Social workers have three concerns about these programs –– rollout speed, burnout and if it’s even an effective solution, according to Duane Breijak, executive director of the Michigan chapter of the National Association of Social Workers.
He said the national organization endorses models like the CIT program –– where social workers are part of a team that responds to 911 calls involving mental health crises and other non-crime calls.
But he said his concern is that such programs are implemented too quickly and without consultation with social work organizations.
That can create problems, even down to the smallest details like police department job descriptions, Breijak said.
“Many of the police organizations that are bringing in social workers do not know how or where to utilize social workers appropriately,” he said. “Then these people are burning out quickly in those positions.”
Social workers already have a high turnover rate, according to Casey Family Programs, a foundation focused on foster care and child welfare. The national average turnover rate is approximately 30% annually, with some agencies as high as 65%.
The Lansing Police Department’s first –– and only –– social worker resigned in January, saying the job negatively impacted her health. The department said it planned to hire a replacement and also recently hired a social work supervisor.
Peter Hochstedler, a social worker in Lansing and a member of the organization Michigan Abolition and Prisoner Solidarity, said that while a social worker may help in an individual situation, in most instances social workers function as “copaganda” — meaning cop propaganda.
That would be “trying to change the public’s perception of police without any substantive change to the status quo,” he said.
In 2021, Gallup reported that 51% of Americans surveyed say they trust the police, an increase from the 2020 low of 48%.
Goetz said that to make substantive changes in policing, the public needs to realize that most of what the police do is not crime control.
According to a 2021 study by the Academy of Criminal Justice Sciences, an average of only 6.4% of calls to police from nine U.S. cities were violence related.
“The police themselves have to accept that part, and much more of their training and attention has to go toward those kinds of non-crimes cops are often expected to deal with,” he said.
Breijak said the national association endorses models like the CIT program where social workers are part of a team of responders.
“We as a chapter believe that social workers should maintain a clear and separate separation from law enforcement by being embedded as direct employees and law enforcement agencies,” he said.
But, he also said in some instances, police are not needed at all because crisis hotlines and resources already exist.
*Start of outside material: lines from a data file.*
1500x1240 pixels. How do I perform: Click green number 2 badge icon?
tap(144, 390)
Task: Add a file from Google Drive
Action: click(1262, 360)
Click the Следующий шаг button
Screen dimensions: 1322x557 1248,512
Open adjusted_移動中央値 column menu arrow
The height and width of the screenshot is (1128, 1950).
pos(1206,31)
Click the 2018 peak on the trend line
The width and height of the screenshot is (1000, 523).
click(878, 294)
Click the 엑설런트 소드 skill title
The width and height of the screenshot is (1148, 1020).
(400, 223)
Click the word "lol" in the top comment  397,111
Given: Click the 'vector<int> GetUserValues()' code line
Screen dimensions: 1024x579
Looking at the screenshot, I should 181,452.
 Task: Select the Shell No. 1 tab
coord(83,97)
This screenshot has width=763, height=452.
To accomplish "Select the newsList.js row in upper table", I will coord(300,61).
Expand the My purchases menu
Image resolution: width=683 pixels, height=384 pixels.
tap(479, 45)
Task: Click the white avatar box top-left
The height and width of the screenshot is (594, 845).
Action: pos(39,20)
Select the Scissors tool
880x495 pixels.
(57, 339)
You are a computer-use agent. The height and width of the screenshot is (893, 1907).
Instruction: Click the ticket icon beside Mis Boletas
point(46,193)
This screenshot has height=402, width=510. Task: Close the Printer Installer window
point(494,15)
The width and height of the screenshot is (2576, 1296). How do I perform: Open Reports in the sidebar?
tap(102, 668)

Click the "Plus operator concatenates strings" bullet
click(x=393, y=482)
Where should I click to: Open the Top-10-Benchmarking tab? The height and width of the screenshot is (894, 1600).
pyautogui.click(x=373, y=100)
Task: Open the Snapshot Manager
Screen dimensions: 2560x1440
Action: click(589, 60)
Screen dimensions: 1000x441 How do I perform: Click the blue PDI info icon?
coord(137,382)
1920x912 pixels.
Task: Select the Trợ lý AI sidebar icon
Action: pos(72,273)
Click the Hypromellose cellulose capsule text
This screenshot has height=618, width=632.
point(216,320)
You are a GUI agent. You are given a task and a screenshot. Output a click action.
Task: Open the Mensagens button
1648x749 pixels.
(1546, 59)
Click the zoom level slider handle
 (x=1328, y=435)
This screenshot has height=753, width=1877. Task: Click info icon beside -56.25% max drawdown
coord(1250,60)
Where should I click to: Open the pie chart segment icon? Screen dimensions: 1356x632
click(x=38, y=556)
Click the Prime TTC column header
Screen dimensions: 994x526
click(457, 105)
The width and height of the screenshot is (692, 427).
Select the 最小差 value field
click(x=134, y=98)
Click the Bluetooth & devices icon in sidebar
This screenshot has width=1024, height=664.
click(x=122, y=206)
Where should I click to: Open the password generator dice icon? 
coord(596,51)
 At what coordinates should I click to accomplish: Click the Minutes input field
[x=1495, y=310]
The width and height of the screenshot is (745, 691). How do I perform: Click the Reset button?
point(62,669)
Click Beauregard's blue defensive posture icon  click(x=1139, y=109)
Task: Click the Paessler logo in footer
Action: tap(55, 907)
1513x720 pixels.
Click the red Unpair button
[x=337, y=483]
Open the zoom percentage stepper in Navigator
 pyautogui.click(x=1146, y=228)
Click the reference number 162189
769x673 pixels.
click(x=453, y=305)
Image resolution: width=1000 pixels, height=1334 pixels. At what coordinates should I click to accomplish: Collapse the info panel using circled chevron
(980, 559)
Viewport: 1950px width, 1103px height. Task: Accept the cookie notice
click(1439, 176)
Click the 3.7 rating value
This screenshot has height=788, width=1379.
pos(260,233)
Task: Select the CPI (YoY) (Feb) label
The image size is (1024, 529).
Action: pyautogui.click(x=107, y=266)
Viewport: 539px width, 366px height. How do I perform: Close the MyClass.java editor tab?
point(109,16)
He said part of the solution is raising awareness that these resources already exist and that police are not always the answer.
“Police are not trained mental health professionals and should not be treated as such, and I don’t think they want to be treated as such,” he said.
Breijak said that in many instances, a police officer showing up may make things worse.
“I think with a lot of communities, especially communities of color, when a police officer shows up, escalation may just automatically happen,” he said.